For our family, *if* the child remained in bed and slept cuddled with dh, it would be around the 18 mo to 2 year stage.

For us, nudism is not a regular social activity. Dh and I usually sleep "undressed"







but it is something private. At two we still giggle at the kid who likes to run around naked before getting ready for bed, but we are gradually directing a child that age towards modesty.


----------



## Marsupialmom (Sep 28, 2003)

When the child makes a comment that dad looks like a naked mole rat........LOL.









Actually my dh never slept naked. But we both often walked from bathroom to bedroom naked after bathing. My dh stopped when my oldest made that comment.


----------



## Raene (Jul 24, 2008)

Quote:


Originally Posted by *Jessy1019* 
It's only inappropriate if one of them becomes uncomfortable with it.

You guys are brave. I'd be so worried CPS would get involved somehow...DD mentions it at school or something, and BAM. CPS at your doorstep. Not worth the risk to me...


----------



## jeminijad (Mar 27, 2009)

I've read a lot of comments on this board that seem to equate any type of modesty with 'teaching children their bodies are shameful.' I strongly disagree.

As far as naked cosleeping, I just don't see the need. Who does it hurt to wear some underoos? In view of the fact that many mainstreamers view it as wrong, CPS views it as wrong, and there are no tangible benefits (we aren't talking about extended breastfeeding here) I voted age 1.

Now I don't in any way believe that it is doing harm to most families, only that to me, it seems unecessary. DH and I have parts of us that are only for one another, only to be seen by one another.

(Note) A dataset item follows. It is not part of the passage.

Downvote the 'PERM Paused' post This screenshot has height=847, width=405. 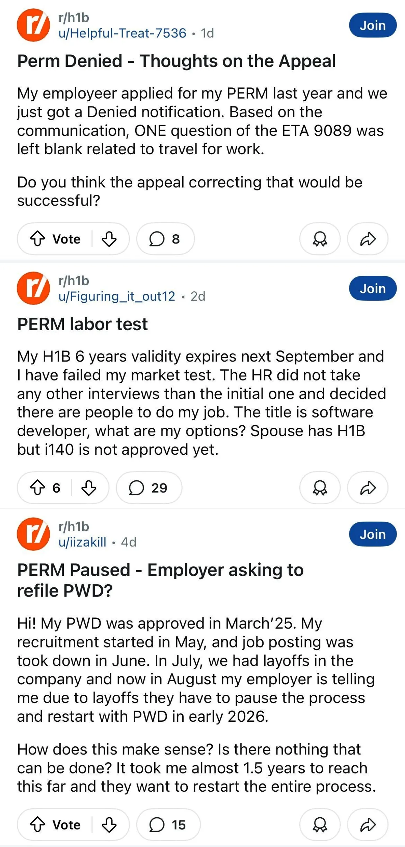[x=109, y=824]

To each family, their own!


----------



## BroodyWoodsgal (Jan 30, 2008)

Quote:


Originally Posted by *Raene* 
You guys are brave. I'd be so worried CPS would get involved somehow...DD mentions it at school or something, and BAM. CPS at your doorstep. Not worth the risk to me...

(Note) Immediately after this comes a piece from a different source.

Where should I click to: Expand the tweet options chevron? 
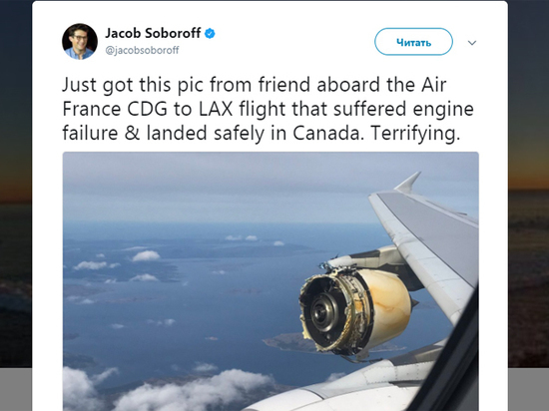pos(472,43)
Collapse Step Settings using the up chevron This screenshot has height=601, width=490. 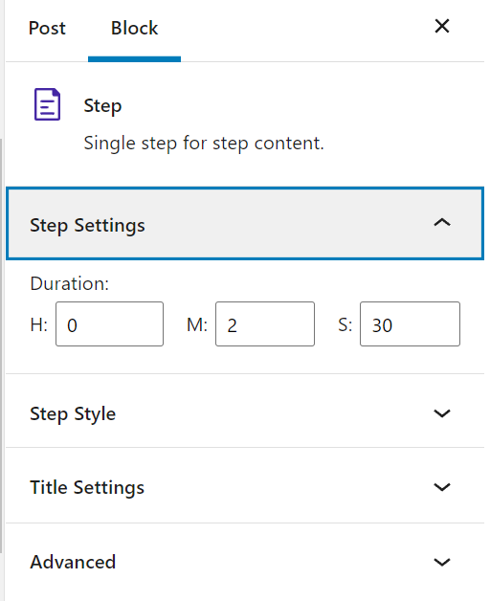(x=442, y=223)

Oh mama...I know exactly what you mean...but you know, I've come to a point in my life, where I recognize that I am a good and generous human, who has a hard working, loving husband and a great kid...I"M OKAY! MY rules, the way our family lives...is OKAY. It is good, sweet, honest and true to ourselves and kind to others. We don't live in such a way, that we need the confines of "moral law"...I should be able to live for my own comfort, but I do not. Look at all of these things I do, the rules I follow, the things I fear which I should not...all imposed upon us by "society". I look around at this crazy society that I really find quite barbaric, unfeeling and cold and often, wish I could drop out of....but I don't have that choice...all I can do, is turn inward for as much of the day as possible...make a cacoon in my home, that is a true reflection of the way we want to live, the lifestyle which brings smiles to the lips of those I love the most.

So...yeah. "Society" can't deal with my beautiful husband sleeping naked, with a naked baby next to him...and a naked wife on the other side....and you know what I say to that. Tough crap. Life is too short for me to cast aside such a beautiul pleasure as sleeping in the nude, burrowed in a warm little sleep den, with those people I love the most. It's too precious, it's too perfect...I won't deny my child that closeness, if that's the way we all prefer to sleep, because of some lingering fear...about this crazy, evil of misunderstanding and "body shame" which lives outside our homes...apparently waiting for a chance to swipe at us, steal from us what is most precious, because they can't cope with the fact that we are free in our own home, to abandon such crap as "Everybody has to feel the same way about their body and tailor their parenting as such".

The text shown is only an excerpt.